Homelessness in Scotland disproportionately affects younger people. Those aged 16-34 make up over half (56%) of all homeless households, but less than a third of the population. Lower average incomes and lower rates of personal and, in many cases, housing related benefits, compounds the issue for many people, especially those under 25.

A 2018 international evidence review on youth homelessness found correlations between countries with the lowest rates of homelessness in the world, like Finland, and strong investment in affordable housing. Finland’s housing-led approach - investing in affordable supply, floating support and prevention – is widely known to have reduced homelessness from 20,000 households in late 1980s, to less than 5000 today. Its commitment to youth-specific affordable housing is perhaps less well known.


The intervention

The Finnish Youth Housing Association (NAL), a non-profit agency, founded in 1971 to promote affordable housing for young people, operated largely as an advocacy organisation in its first 20 years. By the 1990s, young Finns were often becoming homeless simply for economic reasons, especially in Helsinki.
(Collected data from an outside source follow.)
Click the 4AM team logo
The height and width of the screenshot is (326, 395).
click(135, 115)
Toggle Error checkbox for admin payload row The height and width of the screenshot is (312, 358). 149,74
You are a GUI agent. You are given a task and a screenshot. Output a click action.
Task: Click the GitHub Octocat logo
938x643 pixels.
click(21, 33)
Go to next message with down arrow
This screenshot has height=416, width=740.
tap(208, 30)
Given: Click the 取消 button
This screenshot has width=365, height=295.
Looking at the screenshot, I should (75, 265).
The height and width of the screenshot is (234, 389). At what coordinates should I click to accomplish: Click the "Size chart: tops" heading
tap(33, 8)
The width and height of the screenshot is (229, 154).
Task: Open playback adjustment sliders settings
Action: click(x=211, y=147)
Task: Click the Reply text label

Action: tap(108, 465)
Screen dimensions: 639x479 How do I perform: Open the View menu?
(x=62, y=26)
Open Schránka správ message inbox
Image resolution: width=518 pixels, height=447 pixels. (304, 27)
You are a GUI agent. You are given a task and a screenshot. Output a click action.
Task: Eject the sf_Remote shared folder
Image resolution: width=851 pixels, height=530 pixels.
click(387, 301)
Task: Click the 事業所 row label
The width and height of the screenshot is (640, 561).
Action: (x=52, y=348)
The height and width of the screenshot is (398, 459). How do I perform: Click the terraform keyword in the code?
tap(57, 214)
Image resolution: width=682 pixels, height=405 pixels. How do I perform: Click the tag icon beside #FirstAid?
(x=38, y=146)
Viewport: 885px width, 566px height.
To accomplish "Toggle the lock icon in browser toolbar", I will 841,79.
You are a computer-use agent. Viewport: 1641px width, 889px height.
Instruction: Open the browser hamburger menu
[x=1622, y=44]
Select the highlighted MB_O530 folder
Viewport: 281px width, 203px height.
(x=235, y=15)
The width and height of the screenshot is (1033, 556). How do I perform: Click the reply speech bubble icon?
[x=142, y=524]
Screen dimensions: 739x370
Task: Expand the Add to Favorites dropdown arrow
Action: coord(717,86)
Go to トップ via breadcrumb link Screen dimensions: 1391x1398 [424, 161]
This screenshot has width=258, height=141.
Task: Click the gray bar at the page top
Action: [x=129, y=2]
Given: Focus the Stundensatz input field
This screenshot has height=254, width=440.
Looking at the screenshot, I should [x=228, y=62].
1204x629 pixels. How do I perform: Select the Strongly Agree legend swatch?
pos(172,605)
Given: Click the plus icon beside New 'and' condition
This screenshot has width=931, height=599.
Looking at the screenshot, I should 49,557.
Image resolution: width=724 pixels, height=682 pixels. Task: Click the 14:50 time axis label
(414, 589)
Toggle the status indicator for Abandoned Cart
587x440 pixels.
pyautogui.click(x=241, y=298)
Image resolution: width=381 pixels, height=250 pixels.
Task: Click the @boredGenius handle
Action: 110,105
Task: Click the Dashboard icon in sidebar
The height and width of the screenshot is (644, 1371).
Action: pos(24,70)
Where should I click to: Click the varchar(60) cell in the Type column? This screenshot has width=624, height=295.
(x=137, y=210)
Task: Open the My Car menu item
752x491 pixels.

Despite Finland’s national approach to ending homelessness, which includes a large-scale affordable housing programme, NAL recognised a gap for youth-specific affordable homes. And so an advocacy organisation moved into house-building, through its non-profit construction arm, NAL Asunnot. Today, NAL owns 2,000 flats, mainly in the capital.

NAL also formed agreements with local housing associations to dedicate stock to young people; 23 providers across Finland now commit 2,300 flats for this purpose. Each one is small (mostly studio/one-bed with a small number for young families), centrally located or easily accessed by public transport, in a block with a common room, laundry and sauna. To qualify, applicants must be 18-29, of low income/assets and in housing need. 15% of flats in each block go to young people in need of more support (which can be provided by floating support provider NAL Palvelut), but are non-designated properties, to reduce stigma.

Tenancy agreements are fixed until a tenant turns 35. Local associations offer housing/debt advice, counselling, group/resident activities, courses and training to all tenants (if needed). These services are often also available to other local young people. Advisers prioritise trusting relationships and methods of communication which suit young people, like social media and messaging apps. They can also access the rents database and intervene early with budgeting or other welfare supports.


The outcome

Since 1990s, NAL has provided affordable homes for many thousands of young people. In Finland, young people tend to leave home earlier than in UK: only 16% of under 29s live with parents. NAL’s existence ensures thousands of young people on lower incomes who can’t stay at home do not become homeless.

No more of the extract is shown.